CHAPITRE IX
Mardi 20 février
Joseph et Victor longeaient de la même démarche guindée l’avenue principale de la nécropole. Si leurs costumes de cérémonie les incommodaient aux entournures, le port du haut-de-forme représentait un supplice chinois. Leurs souliers vernis pataugeaient dans des flaques. On eût juré que le crachin répandu sur les divisions symétriques avait été commandé à l’occasion des funérailles. Joseph faisait bonne figure mais il était décidé à ne rien dévoiler de son entretien avec Sylvain Bricart, tout compromis entre lui et son beau-frère étant exclu, sauf excuses. Cinq mots martelaient sa tête : seigle ergoté, bougies, éponges, procès. Un rébus de plus. Propos de fêlé ou langage crypté ? Il eût aimé examiner la sépulture de Guy de Maupassant, inhumé l’année précédente au cimetière du Montparnasse, mais n’osa faire part de ce désir à Victor. Ils dépassèrent la pyramide ornée de palmes de l’historien Henri Martin et rejoignirent l’avenue du Nord où, à quelques mètres de la tombe de l’éditeur Pierre Larousse, se recueillaient plusieurs hommes vêtus de noir.

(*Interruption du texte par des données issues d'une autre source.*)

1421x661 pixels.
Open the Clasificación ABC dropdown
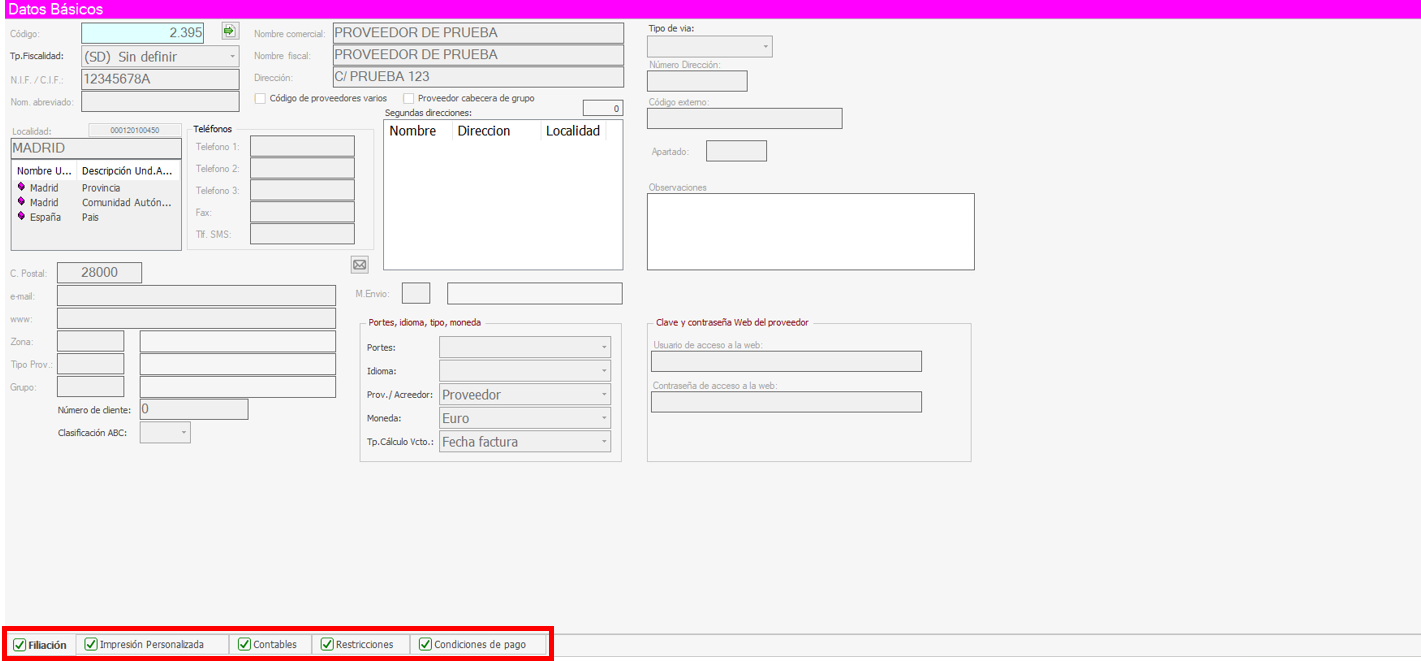coord(183,433)
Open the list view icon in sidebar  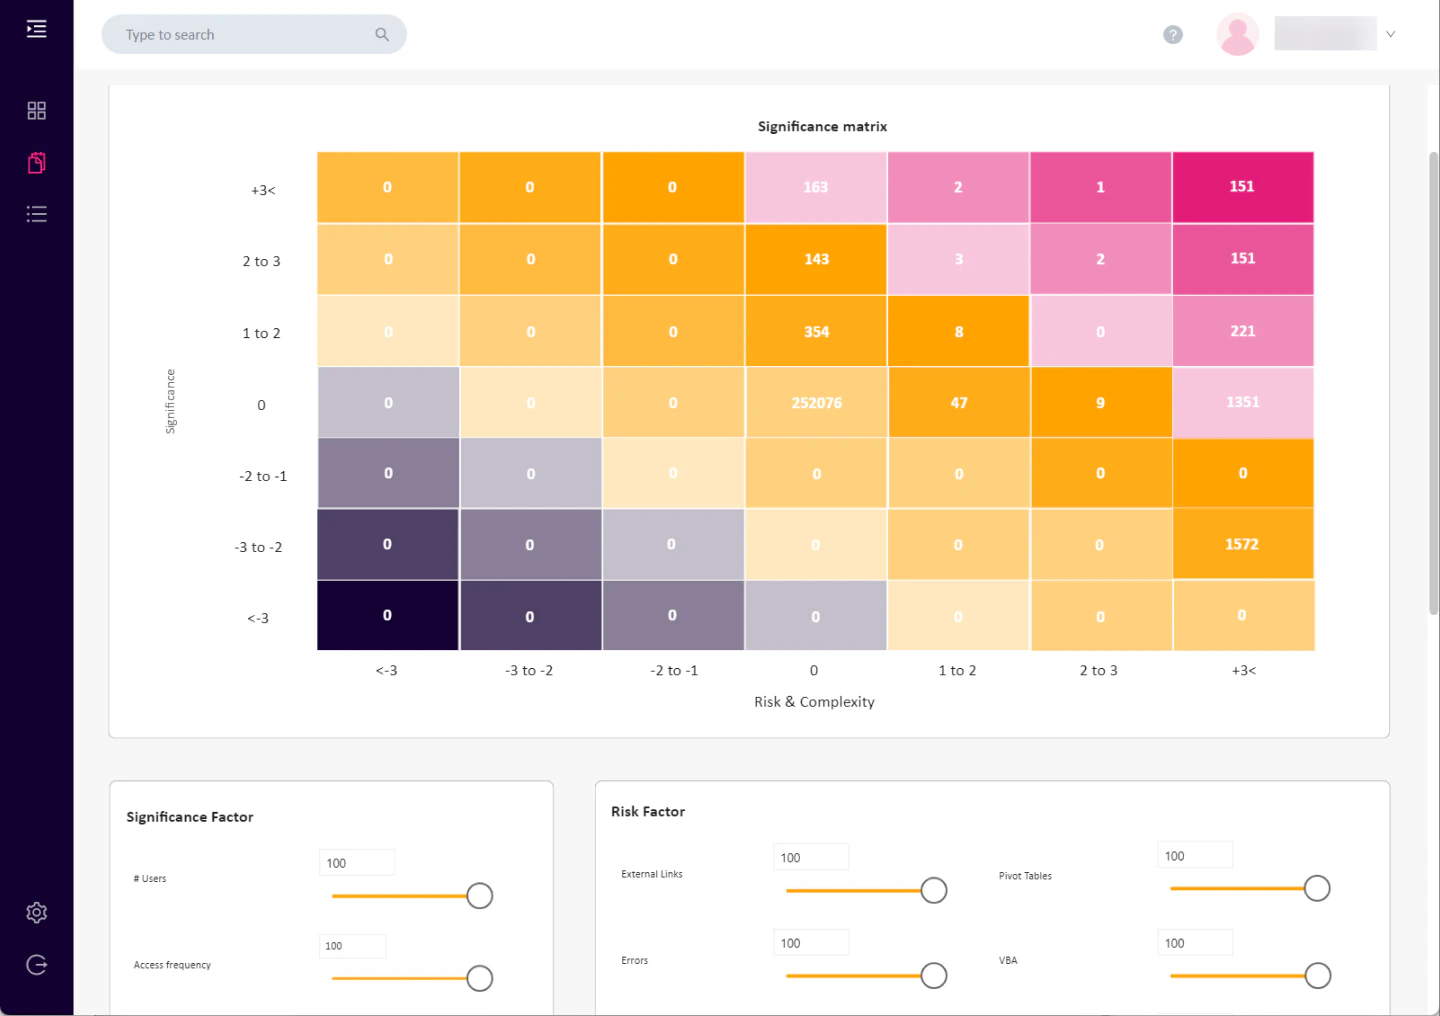tap(36, 213)
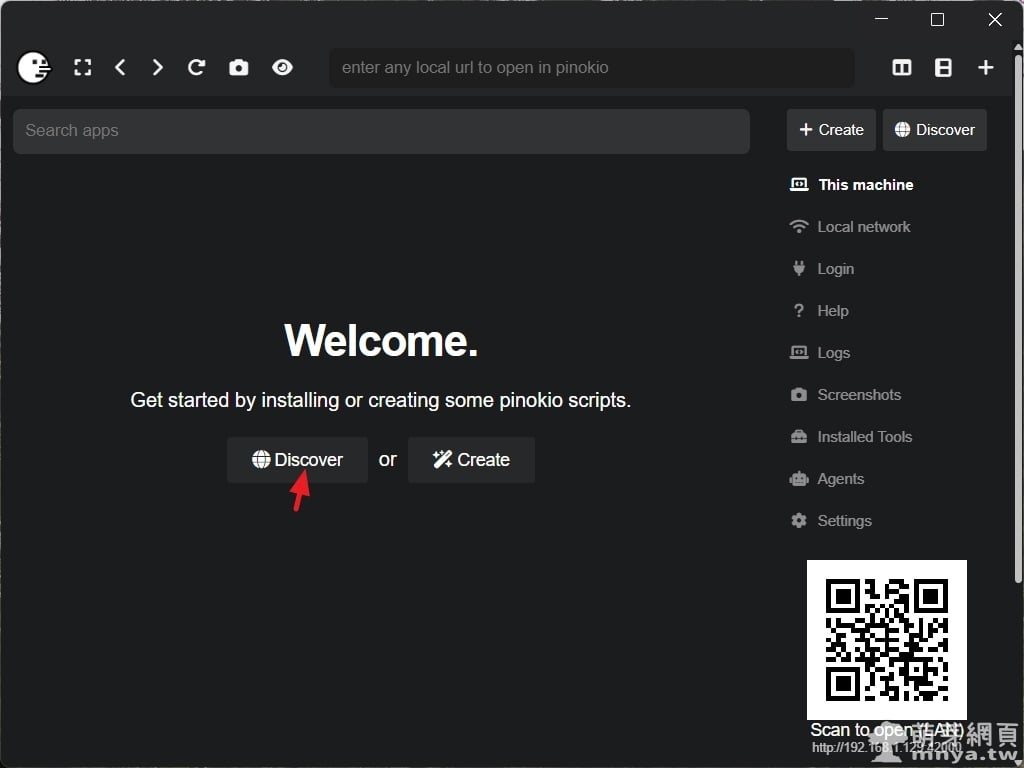Open Settings from the sidebar

click(x=844, y=521)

— Celui du milieu, le type pourri de chic aux yeux globuleux et aux doigts bosselés de bagues, c’est l’écrivain Jean Lorrain, chuchota Joseph. Holà, les autres, je les ai presque tous croisés, Papus, le Sâr, ce musicien toqué…
— Et l’homme à la figure carrée, il y est ?
— Oui, le premier à droite.
L’assemblée venait de se débander afin de former une file. À mesure qu’ils approchaient de la fosse, les assistants choisissaient une rose rouge dans une corbeille et la lançaient vers le cercueil, avant de se signer. Puis ils baisaient la main de la veuve, qui avait adopté une pose de pleureuse antique et camouflait son impassibilité sous une voilette opaque. Ils saluaient rapidement un jeune homme boutonneux au rictus compassé et s’enfuyaient, le cou rentré dans les épaules. Brûlant les étapes, Victor devança sa proie et agrippa la manche de l’hurluberlu au moment où il détalait à son tour.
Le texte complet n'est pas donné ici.